On 06.10.19 10:56, David Hildenbrand wrote:
> This series fixes the access of uninitialized memmaps when shrinking
> zones/nodes and when removing memory. Also, it contains all fixes for
> crashes that can be triggered when removing certain namespace using
> memunmap_pages() - ZONE_DEVICE, reported by Aneesh.
> 
> We stop trying to shrink ZONE_DEVICE, as it's buggy, fixing it would be
> more involved (we don't have SECTION_IS_ONLINE as an indicator), and
> shrinking is only of limited use (set_zone_contiguous() cannot detect
> the ZONE_DEVICE as contiguous).
> 
> We continue shrinking !ZONE_DEVICE zones, however, I reduced the amount of
> code to a minimum. Shrinking is especially necessary to keep
> zone->contiguous set where possible, especially, on memory unplug of
> DIMMs at zone boundaries.
> 
> --------------------------------------------------------------------------
> 
> Zones are now properly shrunk when offlining memory blocks or when
> onlining failed.
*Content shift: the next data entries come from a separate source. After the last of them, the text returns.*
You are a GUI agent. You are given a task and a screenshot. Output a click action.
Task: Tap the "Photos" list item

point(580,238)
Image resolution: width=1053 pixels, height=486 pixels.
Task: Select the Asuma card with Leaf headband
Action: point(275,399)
This allows to properly shrink zones on memory unplug
> even if the separate memory blocks of a DIMM were onlined to different
> zones or re-onlined to a different zone after offlining.
> 
> Example:
> 
> :/# cat /proc/zoneinfo
> Node 1, zone  Movable
>         spanned  0
>         present  0
>         managed  0
> :/# echo "online_movable" > /sys/devices/system/memory/memory41/state
> :/# echo "online_movable" > /sys/devices/system/memory/memory43/state
> :/# cat /proc/zoneinfo
> Node 1, zone  Movable
>         spanned  98304
>         present  65536
>         managed  65536
> :/# echo 0 > /sys/devices/system/memory/memory43/online
> :/# cat /proc/zoneinfo
> Node 1, zone  Movable
>         spanned  32768
>         present  32768
>         managed  32768
> :/# echo 0 > /sys/devices/system/memory/memory41/online
> :/# cat /proc/zoneinfo
> Node 1, zone  Movable
>         spanned  0
>         present  0
>         managed  0
> 
> --------------------------------------------------------------------------
> 
> I tested this with DIMMs on x86. I didn't test the ZONE_DEVICE part.
> 
> v4 -> v6:
> - "mm/memunmap: Don't access uninitialized memmap in memunmap_pages()"
> -- Minimize code changes, rephrase subject and description
> - "mm/memory_hotplug: Don't access uninitialized memmaps in shrink_zone_span()"
> -- Add ifdef to make it compile without ZONE_DEVICE
> 
> v4 -> v5:
> - "mm/memory_hotplug: Don't access uninitialized memmaps in shrink_zone_span()"
> -- Add more details why ZONE_DEVICE is special
> - Include two patches from Aneesh
> -- "mm/memunmap: Use the correct start and end pfn when removing pages
>     from zone"
> -- "mm/memmap_init: Update variable name in memmap_init_zone"
> 
> v3 -> v4:
> - Drop "mm/memremap: Get rid of memmap_init_zone_device()"
> -- As Alexander noticed, it was messy either way
> - Drop "mm/memory_hotplug: Exit early in __remove_pages() on BUGs"
> - Drop "mm: Exit early in set_zone_contiguous() if already contiguous"
> - Drop "mm/memory_hotplug: Optimize zone shrinking code when checking for
>   holes"
> - Merged "mm/memory_hotplug: Remove pages from a zone before removing
>   memory" and "mm/memory_hotplug: Remove zone parameter from
>   __remove_pages()" into "mm/memory_hotplug: Shrink zones when offlining
>   memory"
> - Added "mm/memory_hotplug: Poison memmap in remove_pfn_range_from_zone()"
> - Stop shrinking ZONE_DEVICE
> - Reshuffle patches, moving all fixes to the front. Add Fixes: tags.
> - Change subject/description of various patches
> - Minor changes (too many to mention)
> 
> Cc: Aneesh Kumar K.V <aneesh.kumar@linux.ibm.com>
> Cc: Andrew Morton <akpm@linux-foundation.org>
> Cc: Dan Williams <dan.j.williams@intel.com>
> Cc: Michal Hocko <mhocko@suse.com>
> 

So, patch #1-#4 are already upstream. The other patches have been in
-next for quite a long time, and I (+other RH people) ran excessive
tests on them.

Especially patch #5 is a BUG fix I want to see upstream rather sooner
than later (last know "uninitialized memmap" access).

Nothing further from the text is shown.